Robert Loderstedt, president of the New Jersey Manufacturing Extension Program, said he hoped that approach would extend to smaller firms that don’t always enjoy the subsidies and tax breaks larger corporations tend to enjoy. About half of the state’s approximately 11,000 manufacturers employ 10 or fewer workers, Loderstedt said, while more than 80 percent of them employ 50 or fewer. However, the “vast majority” of research and development work is produced by those smaller manufacturers, he added.

As an example, Loderstedt noted that more than 90 percent of the newly unveiled Boeing 787 Dreamliner passenger jet is manufactured by other firms, but federal “money is being thrown at Boeing, whereas it should be in the supply chain.”

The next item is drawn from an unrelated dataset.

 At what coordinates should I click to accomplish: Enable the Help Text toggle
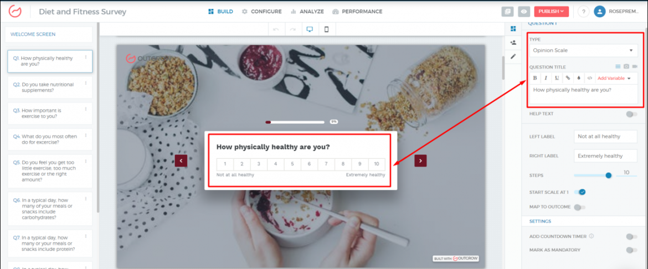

Nationwide, manufacturing jobs that numbered about 20 million as recently as 1979 have dropped to fewer than 12 million today, but more than 150,000 such jobs were created last year alone, speakers noted. Coming into the forum Holt said the U.S. manufacturing sector had experienced 21 consecutive months of growth.

“Ever since the worst part of the recession, manufacturing has grown,” Pallone said. “And I think that says a lot.”

Still, some issues still must be resolved, speakers noted. Bill Schatzow, operations manager of MICRO Stamping Corp., a manufacturing firm in the Somerset section of Franklin Township, said that just one percent of the company’s products were shipped overseas 20 years ago.

Today, more than three-quarters leave the country, he added.

“That doesn’t bode well for jobs in the United States,” Schatzow said. “We want to be here, but our customers have moved offshore.”

Both Holt and Pallone said commitment to creativity could overcome such challenges. Farris described such Rutgers projects ranging from the development of bridges constructed out of recycled plastic that support the weight of 120-ton tanks to a federally funded initiative to create tiny, flexible batteries used in electronic devices and medical implants. Farris also touted advances being made by the university’s New Jersey Advanced Manufacturing Institute, which “seeks to distinguish and elevate the state’s historic manufacturing profile while increasing synergistic economic activities in areas of technology supplies, software and consulting services,” according to its mission statement.

“The manufacturing sector has long driven innovation in America,” Farris said. “And I’m pleased that Rutgers is playing a leading role in this conversation.”